- _WORK REQUIRED_
Go to the line containing "Viewport: 559px width, 419px height." in the material below. From there to the end, retype every line exactly and drop the pictures.

- _RECORDS FOR PROCESSING_
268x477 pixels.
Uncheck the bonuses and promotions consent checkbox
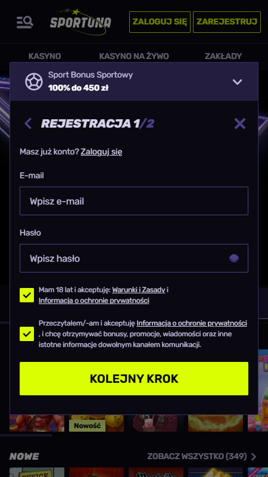click(x=27, y=334)
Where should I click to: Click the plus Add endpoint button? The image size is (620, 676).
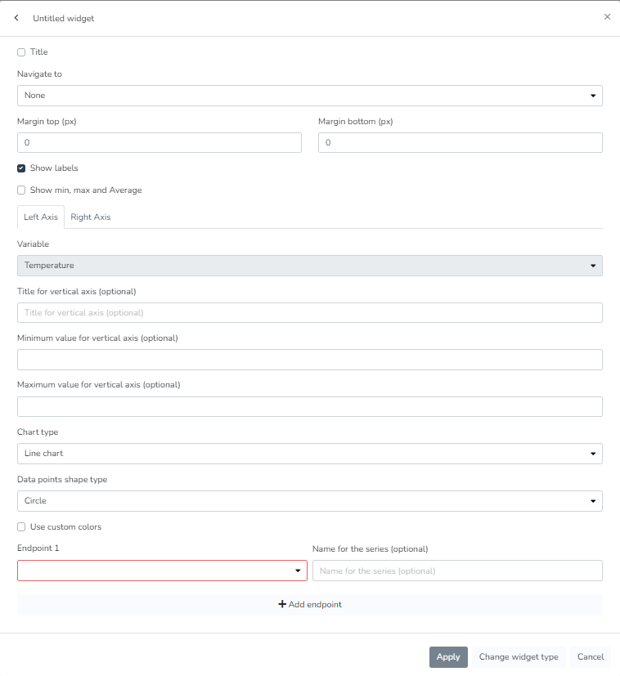click(x=309, y=605)
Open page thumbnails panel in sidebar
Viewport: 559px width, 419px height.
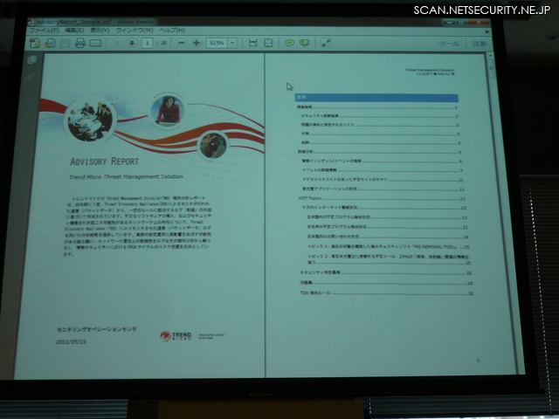[32, 59]
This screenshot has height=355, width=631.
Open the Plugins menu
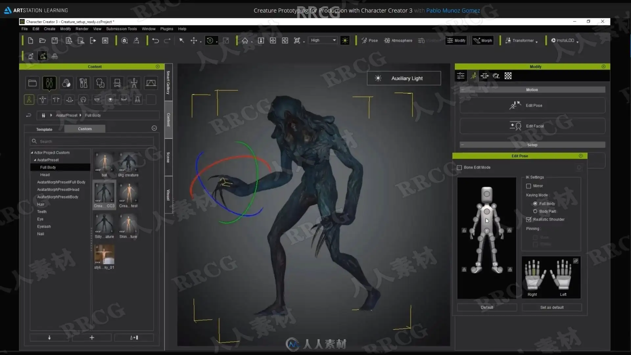(x=167, y=29)
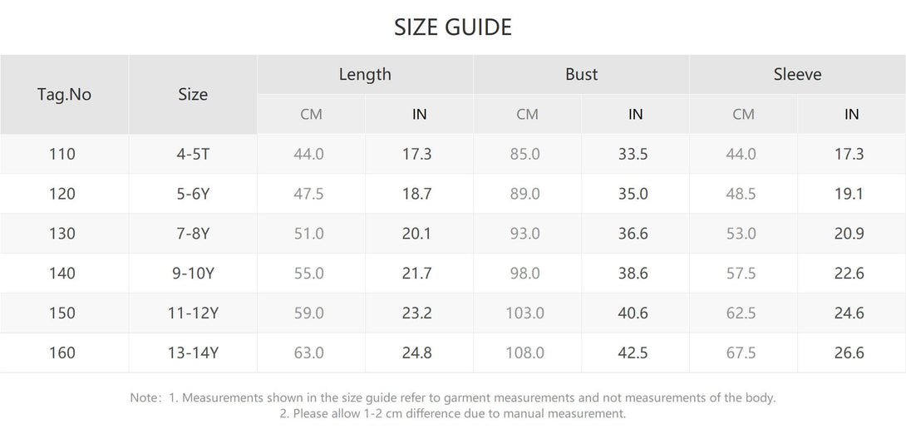Screen dimensions: 906x439
Task: Select the Tag.No column header
Action: (x=64, y=94)
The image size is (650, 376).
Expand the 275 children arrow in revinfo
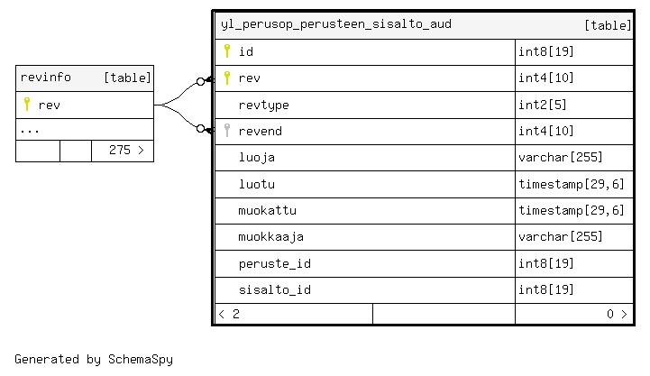142,150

- _RESPONSE FOR THIS EXERCISE_
Viewport: 559px width, 419px height.
[32, 59]
This screenshot has height=355, width=631.
Open the Plugins menu
(x=167, y=29)
Screen dimensions: 906x439
Task: Select the Tag.No column header
Action: (x=64, y=94)
The image size is (650, 376).
Expand the 275 children arrow in revinfo
142,150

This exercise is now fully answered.